世界は案外、君を笑顔にするために必死だったりする。-deadly dull-
それから教室に帰って、先生に怒られて。


「俺が無くし物して、遊佐さんに無理矢理探して貰ってたんです。だから、遊佐さんのことは怒らないでやってください」


そんな青柳颯太の言葉を、私は横で俯いて聞いて。

どうしようもなく、自己犠牲な彼を。
私は、助けてあげられなくて。

結局先生はそれを信じて青柳颯太を怒った。

『そんなことに人を巻き込むな』
『お前は優等生なのに』
『期待外れなことをしてくれるな』

憎まれ口を叩くことで有名な先生の授業中に帰ってきてしまったため、その先生は青柳颯太にそう言った。

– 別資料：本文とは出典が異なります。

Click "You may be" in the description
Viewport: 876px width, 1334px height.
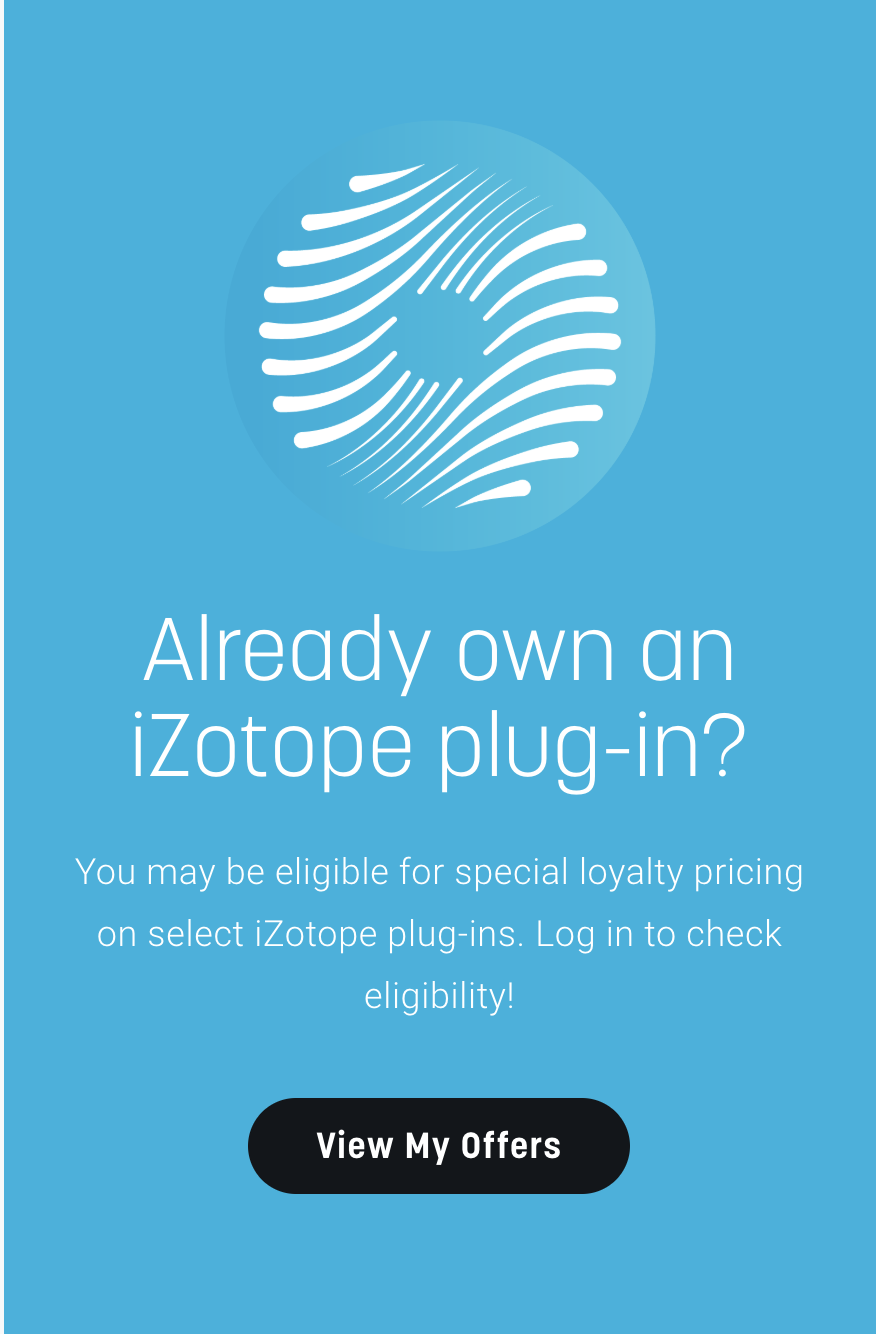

その言葉を何も言わず受け入れる青柳颯太は表情を崩すことなく俯いていた。

授業終了のチャイムがなり、長い長い説教が終わった。

青柳颯太は何事もなかったかのように席に戻る。

私は何がしたいんだろう。

坂瀬くんを好きになって、
翡翠をどこか真っ直ぐ見られなくて、
青柳颯太にあんな顔をさせて。


「何て顔してんだよ」


声のする方を見ると、そこには席に戻ったはずの青柳颯太がいた。


「馬鹿なくせに難しいこと考えてんじゃねーよ。それともなんだ?天馬に振り向いて貰う自信がねーのか?」


馬鹿にしたような笑みを向けてくる。


「化粧品の種類で迷ってんのか?それとも可愛い告白の仕方でも研究してんのか?」

「...うるさい」

「心配すんなよ。化粧なんて無駄に高いもの使わなくても、笑顔だけで充分だ」


いつだってそうだ。

いつだって、私を助けてくれるのは青柳颯太だ。


「...泣くなよ」

「アンタのせいでしょ...馬鹿」


でも今は、私のことなんか気にしてほしくないのに。